La parentificazione: quando i genitori invertono i ruoli

Ci sono famiglie in cui il confine tra adulto e bambino si dissolve. Senza che nessuno lo stabilisca esplicitamente, è il figlio a occuparsi dei bisogni emotivi o pratici dei genitori, a tenere in equilibrio la casa, a diventare un riferimento insostituibile. Questa inversione di ruoli, apparentemente funzionale alla sopravvivenza del sistema familiare, ha però un costo elevato: il bambino smette di essere tale e si adatta precocemente a funzioni che non gli appartengono.
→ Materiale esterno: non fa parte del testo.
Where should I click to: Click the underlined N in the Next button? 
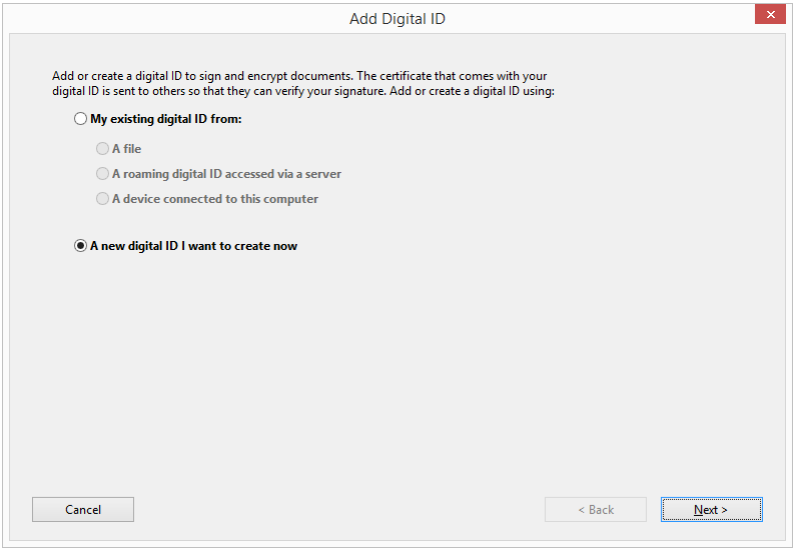coord(699,510)
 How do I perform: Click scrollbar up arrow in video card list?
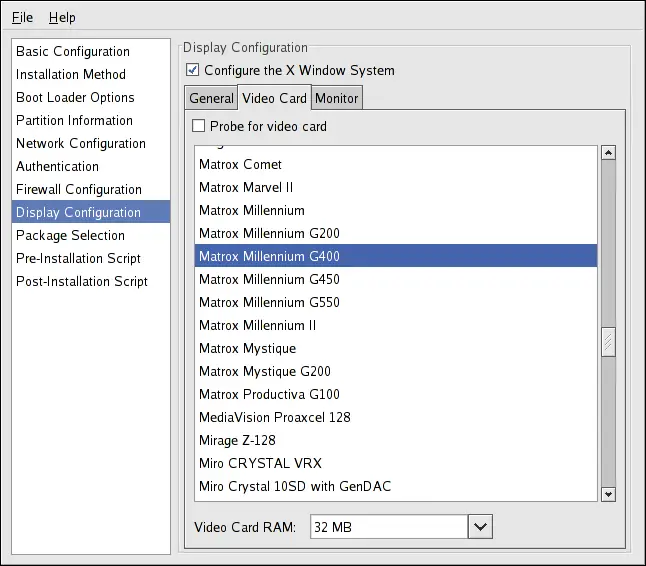tap(607, 153)
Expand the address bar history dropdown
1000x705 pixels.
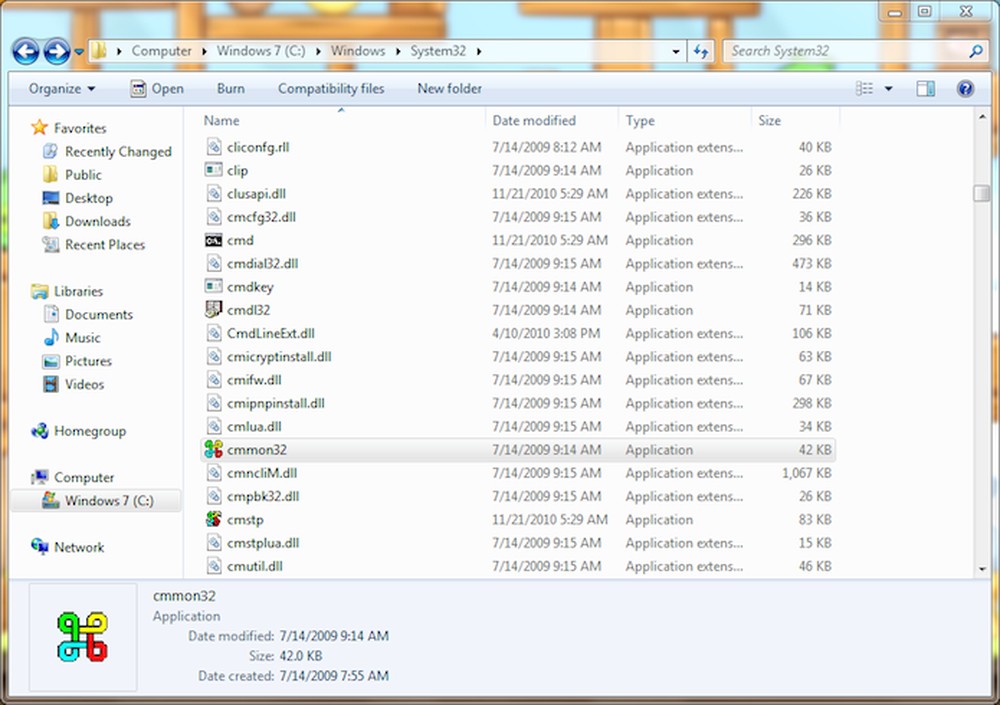675,51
Molti adulti arrivano in terapia con un senso di stanchezza cronica, difficoltà relazionali, incapacità a chiedere aiuto, senza rendersi conto di aver trascorso gran parte della vita a “reggere il mondo” per conto di altri. Spesso non collegano il proprio disagio alla storia familiare, ma alle circostanze presenti. Eppure, il passato continua ad agire, attraverso schemi automatici che si ripetono. Riconoscere e sciogliere questi copioni è il primo passo per liberarsi da un ruolo che non si è scelto, ma che ha finito per definire l’identità.

Cos è la parentificazione

La parentificazione è un processo attraverso il quale il bambino assume, in modo continuativo, responsabilità emotive o pratiche che spetterebbero ai genitori [1]. Non si tratta di piccoli gesti di collaborazione familiare, ma di una vera e propria inversione dei ruoli. Il figlio diventa il sostegno emotivo del genitore, il mediatore nei conflitti familiari, o colui che si occupa concretamente della gestione domestica o dei fratelli.
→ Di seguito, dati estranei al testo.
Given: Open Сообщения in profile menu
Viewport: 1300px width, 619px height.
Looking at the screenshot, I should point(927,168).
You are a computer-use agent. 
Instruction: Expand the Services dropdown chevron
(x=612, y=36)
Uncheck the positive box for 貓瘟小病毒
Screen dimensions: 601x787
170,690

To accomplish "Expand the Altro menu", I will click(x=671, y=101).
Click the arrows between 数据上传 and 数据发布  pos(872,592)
Si possono distinguere due forme principali:

  • Parentificazione strumentale, in cui il bambino agisce concretamente in compiti adulti (fare da mangiare, badare ai fratelli, aiutare economicamente)
  • Parentificazione emotiva, in cui il figlio diventa il contenitore dei vissuti del genitore, il suo confidente, la sua fonte di conforto o di stabilità affettiva

Ciò che le accomuna è il fatto che questi ruoli vengano assunti precocemente, in modo rigido, senza possibilità di scelta e senza riconoscimento. Il figlio “funziona” per il bene della famiglia, ma al prezzo della sua infanzia.
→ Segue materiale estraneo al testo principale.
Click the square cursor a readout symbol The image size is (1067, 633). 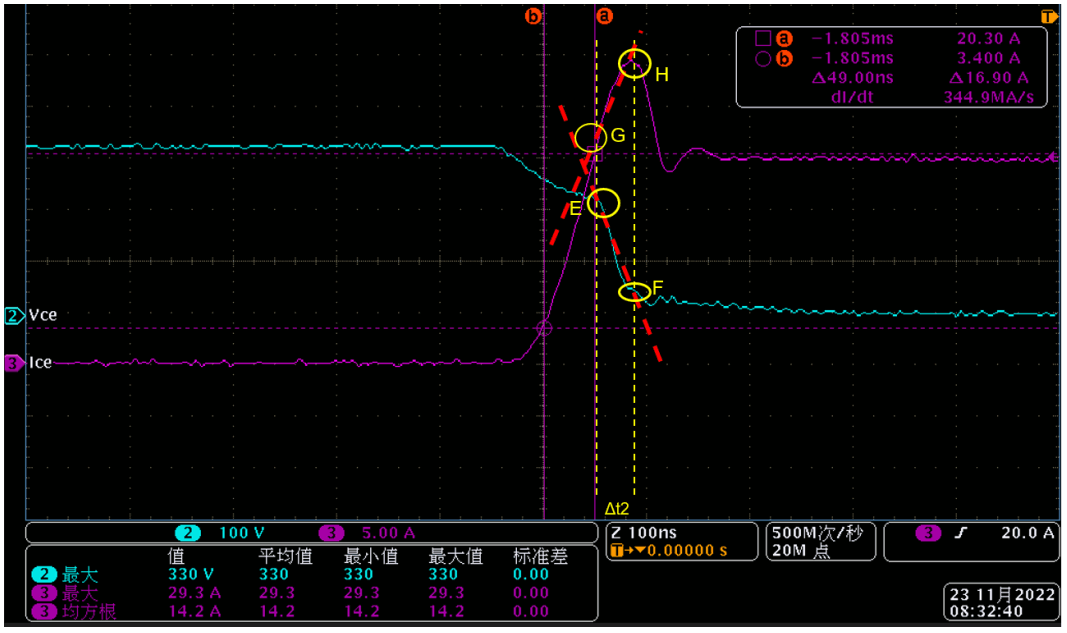[x=763, y=39]
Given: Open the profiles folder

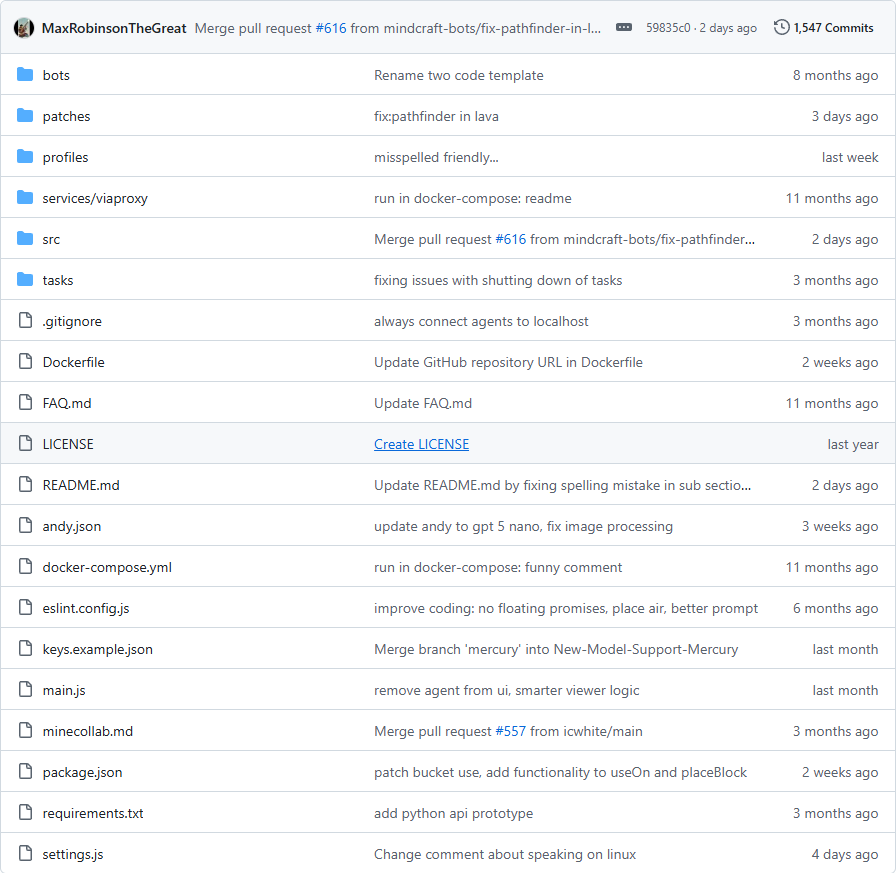Looking at the screenshot, I should click(65, 157).
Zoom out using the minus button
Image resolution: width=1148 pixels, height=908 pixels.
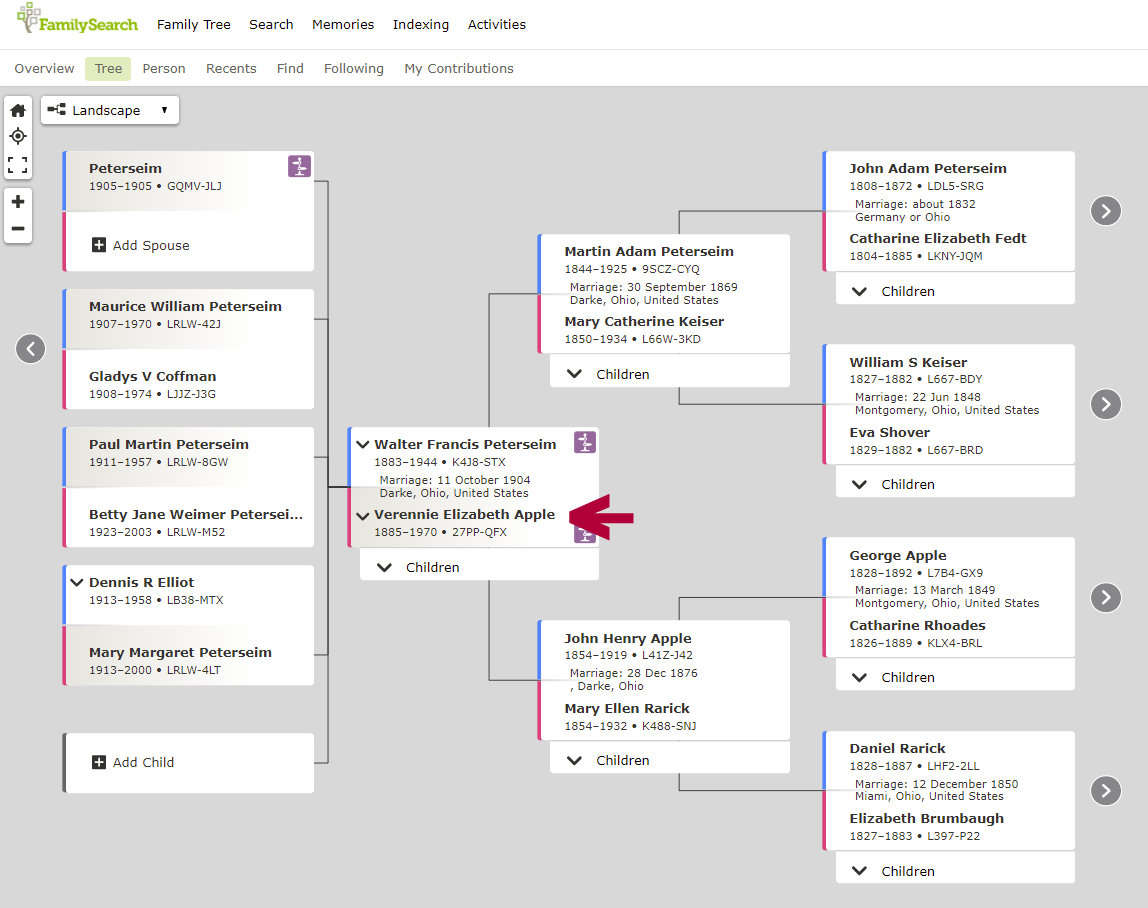point(18,229)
Nel linguaggio clinico non sempre il termine viene utilizzato, ma i segnali sono visibili: adulti eccessivamente responsabili, incapaci di chiedere aiuto, con un ipercontrollo emotivo, spesso affaticati da una vita che sembra sempre chiedere troppo.

Quando e perché si verifica la parentificazione

La parentificazione non avviene in tutte le famiglie disfunzionali, ma in quelle in cui manca
una chiara organizzazione gerarchica. La confusione nei ruoli può essere il risultato di:

  • Presenza di traumi o perdite non elaborati, che portano l’adulto a non essere disponibile affettivamente per il proprio ruolo
  • Famiglie monoparentali, in cui il figlio diventa surrogato del partner mancante
  • Conflitti coniugali, dove il bambino è coinvolto come alleato, confidente o mediatore
  • Contesti socioculturali difficili, in cui si richiede al bambino di “adattarsi” per garantire la sopravvivenza familiare
  • Genitori fragili emotivamente, che riversano sul figlio le proprie insicurezze, paure, solitudini

Spesso non vi è cattiva intenzione da parte dei genitori. Anzi, la parentificazione è accompagnata da riconoscimenti del tipo: “sei speciale”, “sei più maturo della tua età”, “sei l’unico che mi capisce”. Il bambino cresce con un senso del dovere profondo, legato alla sensazione che, se non fosse per lui, tutto crollerebbe. Questo lo porta a sentirsi utile, ma anche indispensabile. Una trappola affettiva in cui si scambia l’amore con la funzione [2].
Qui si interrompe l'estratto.